* Start *

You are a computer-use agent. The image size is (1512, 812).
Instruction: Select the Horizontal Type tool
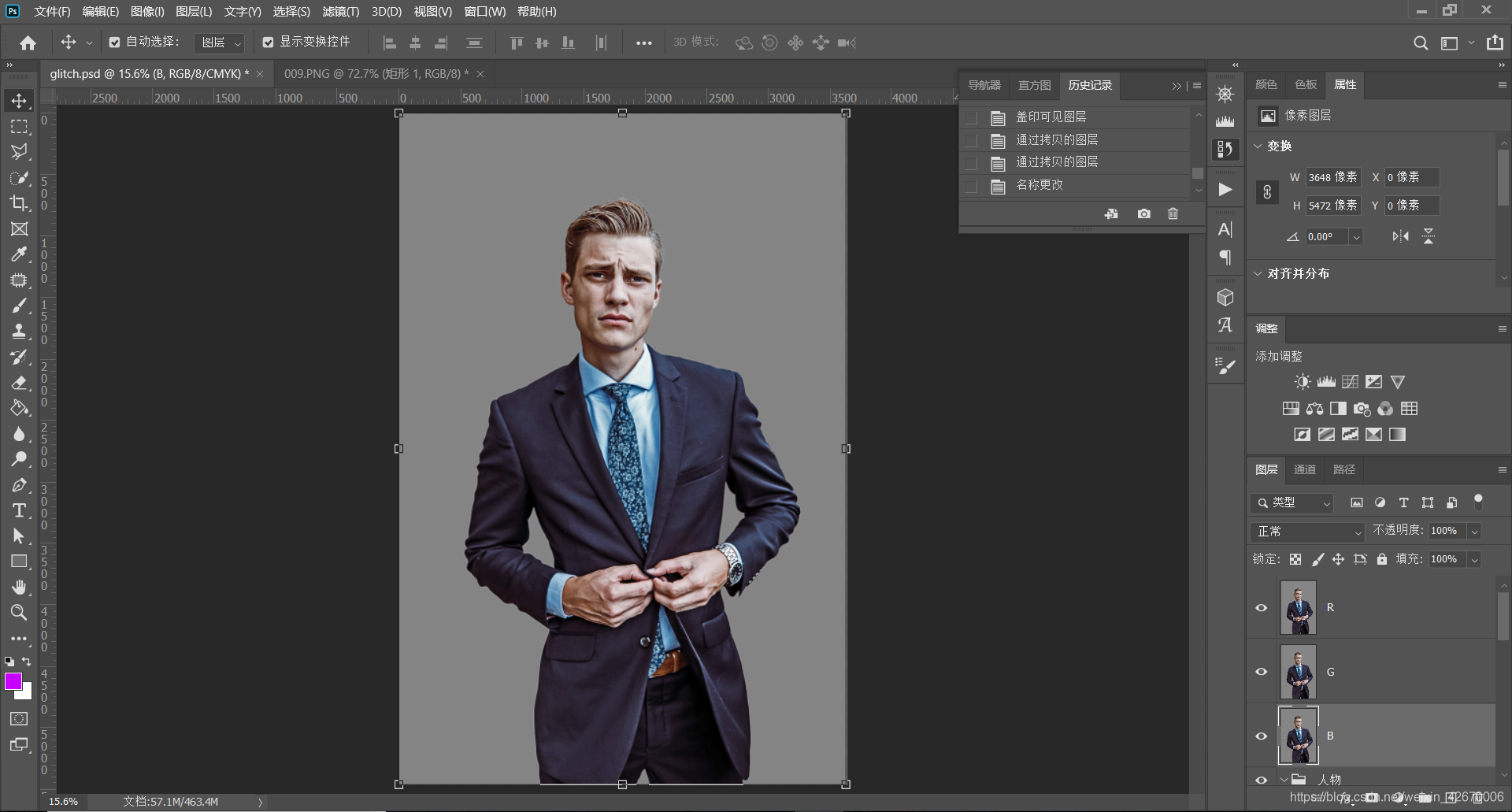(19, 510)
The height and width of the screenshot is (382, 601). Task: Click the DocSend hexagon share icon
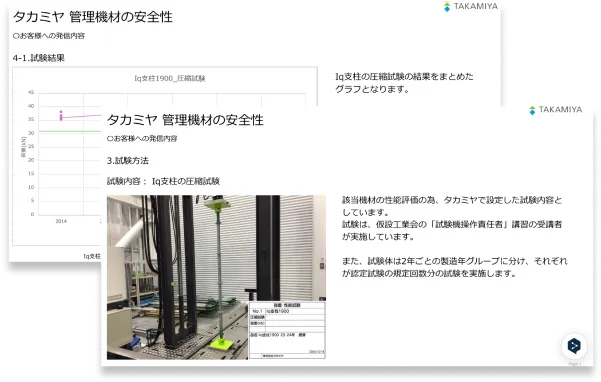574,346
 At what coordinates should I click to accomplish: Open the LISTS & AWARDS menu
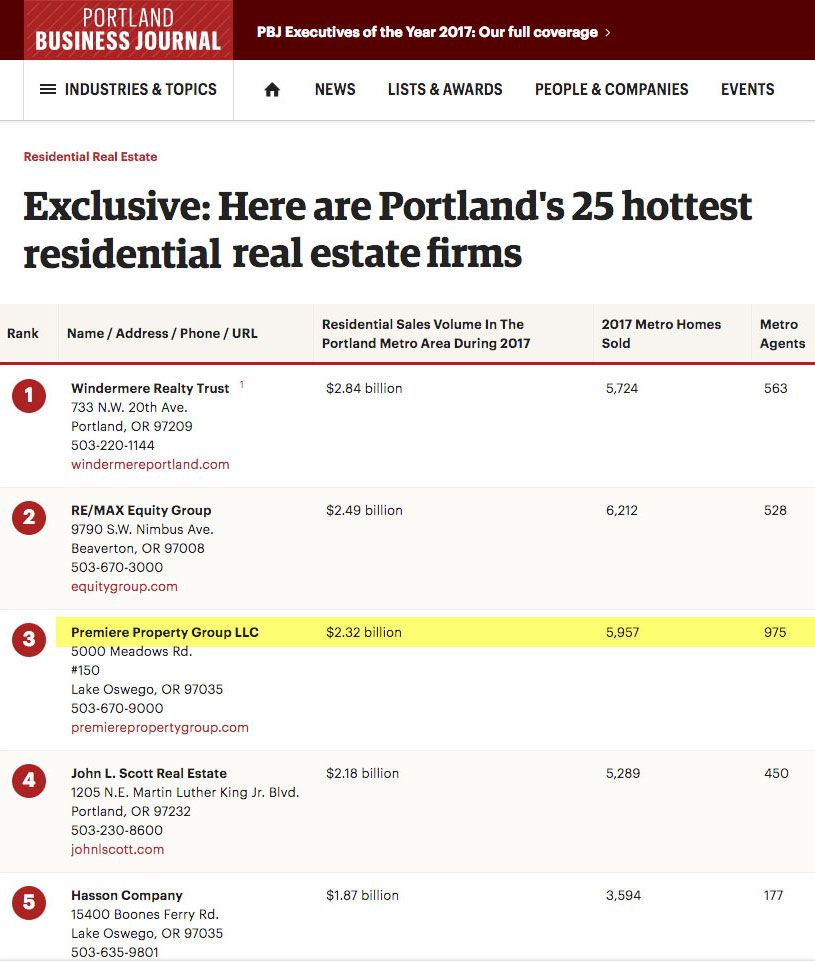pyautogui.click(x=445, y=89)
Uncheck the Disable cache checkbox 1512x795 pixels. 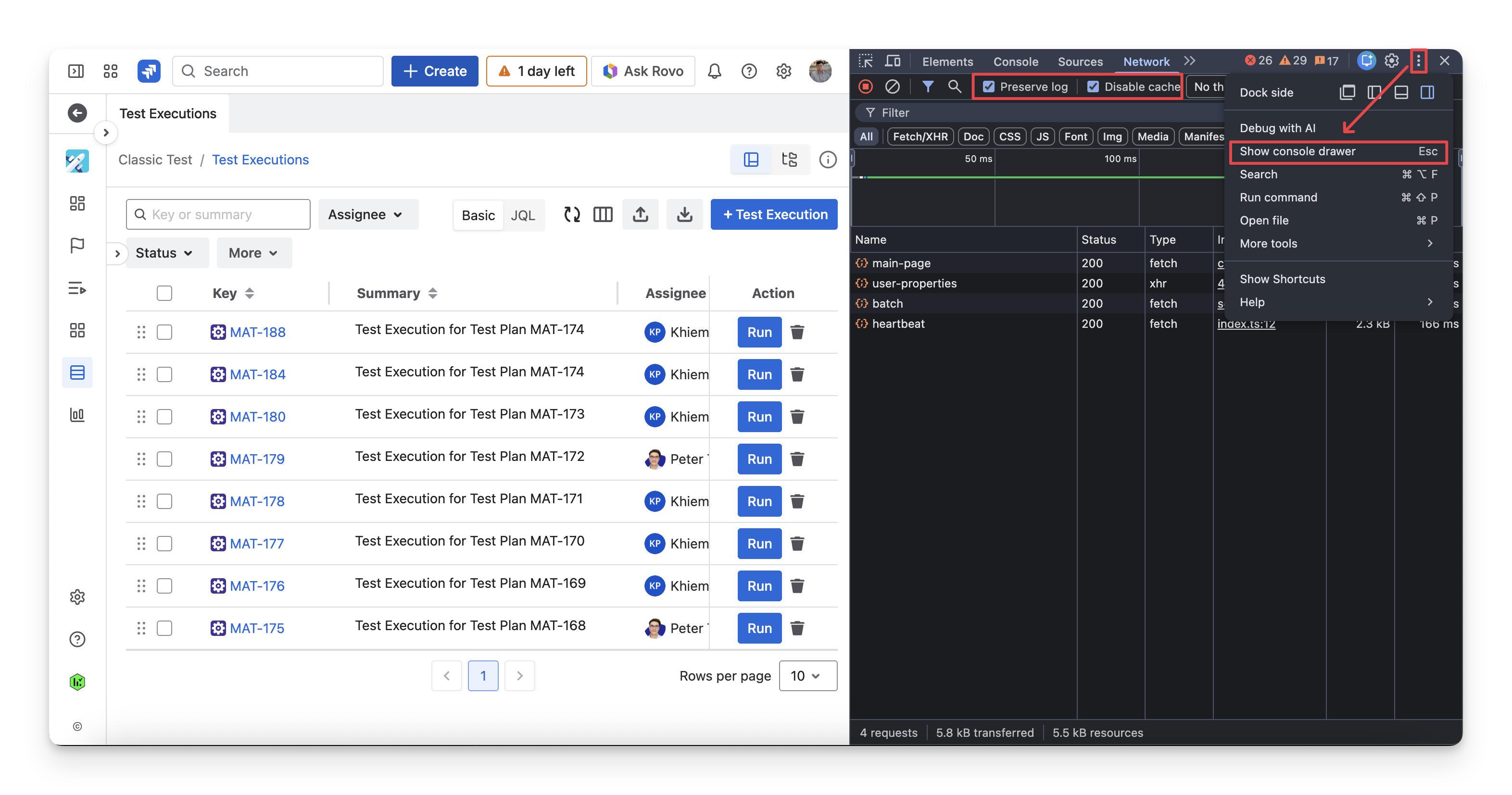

* End *
* Start *

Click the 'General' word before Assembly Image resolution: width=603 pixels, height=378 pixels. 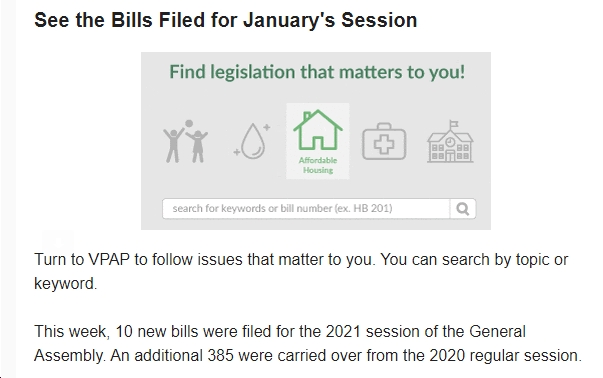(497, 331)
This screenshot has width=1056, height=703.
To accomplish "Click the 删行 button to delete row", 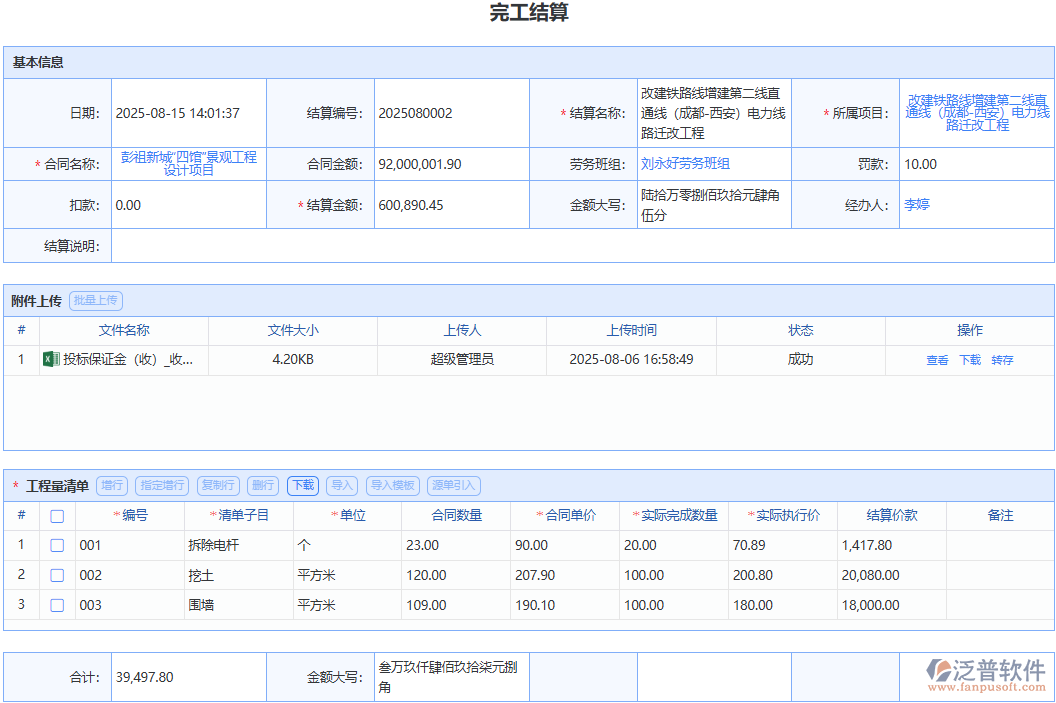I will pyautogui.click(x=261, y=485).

* End *
* Start *

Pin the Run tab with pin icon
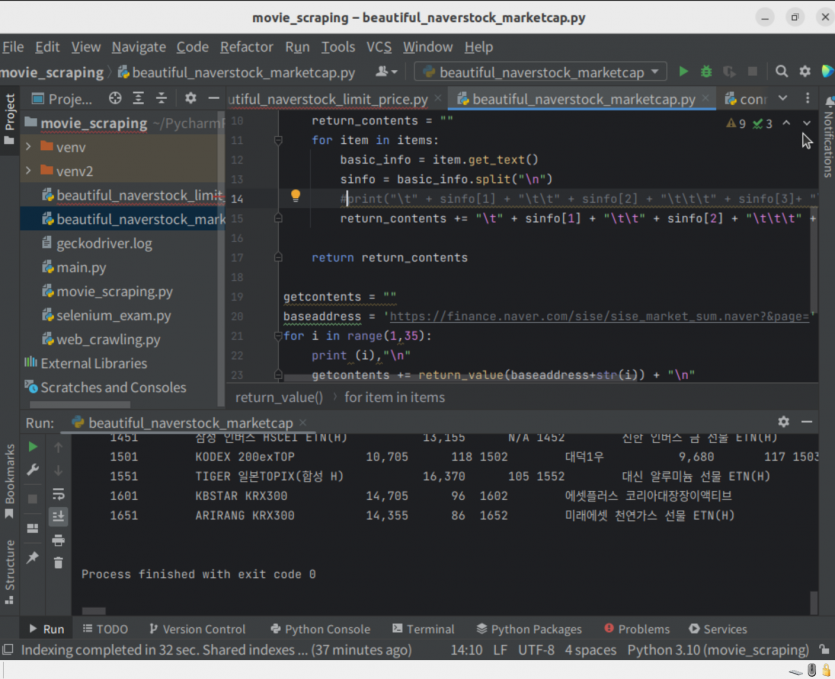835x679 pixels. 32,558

* End *

§ Work to complete
Which rows above contain the string "icon"? Copy each of them in full.

§ Full output
The height and width of the screenshot is (382, 601). Task: Click the DocSend hexagon share icon
Pin the Run tab with pin icon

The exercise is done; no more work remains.